[Saved entries]

-- Opening Marker --

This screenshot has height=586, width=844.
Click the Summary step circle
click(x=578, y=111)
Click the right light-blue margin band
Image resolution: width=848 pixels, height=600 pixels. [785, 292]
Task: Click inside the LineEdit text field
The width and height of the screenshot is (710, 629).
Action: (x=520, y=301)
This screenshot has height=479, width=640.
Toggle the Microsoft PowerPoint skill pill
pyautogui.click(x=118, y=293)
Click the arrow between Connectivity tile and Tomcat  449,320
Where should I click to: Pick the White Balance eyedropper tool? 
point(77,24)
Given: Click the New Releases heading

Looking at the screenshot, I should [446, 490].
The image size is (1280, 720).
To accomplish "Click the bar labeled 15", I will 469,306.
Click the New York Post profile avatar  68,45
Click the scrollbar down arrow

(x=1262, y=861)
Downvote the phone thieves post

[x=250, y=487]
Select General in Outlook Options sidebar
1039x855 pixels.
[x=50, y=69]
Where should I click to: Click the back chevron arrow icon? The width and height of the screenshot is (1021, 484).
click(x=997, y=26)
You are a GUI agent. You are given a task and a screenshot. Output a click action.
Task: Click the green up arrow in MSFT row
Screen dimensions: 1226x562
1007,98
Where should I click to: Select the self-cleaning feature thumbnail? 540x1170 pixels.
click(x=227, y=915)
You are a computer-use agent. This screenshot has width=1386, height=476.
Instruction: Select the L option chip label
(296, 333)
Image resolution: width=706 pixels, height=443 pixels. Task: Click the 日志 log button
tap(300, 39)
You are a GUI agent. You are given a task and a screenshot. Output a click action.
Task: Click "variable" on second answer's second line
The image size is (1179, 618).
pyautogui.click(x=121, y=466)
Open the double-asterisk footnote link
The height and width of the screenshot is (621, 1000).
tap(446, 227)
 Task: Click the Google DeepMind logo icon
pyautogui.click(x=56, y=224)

-- Closing Marker --

Output the first line of the entries above and every line after it, exactly as written, ending with the line that contains "Click the arrow".

This screenshot has height=586, width=844.
Click the Summary step circle
click(x=578, y=111)
Click the right light-blue margin band
Image resolution: width=848 pixels, height=600 pixels. [785, 292]
Task: Click inside the LineEdit text field
The width and height of the screenshot is (710, 629).
Action: (x=520, y=301)
This screenshot has height=479, width=640.
Toggle the Microsoft PowerPoint skill pill
pyautogui.click(x=118, y=293)
Click the arrow between Connectivity tile and Tomcat  449,320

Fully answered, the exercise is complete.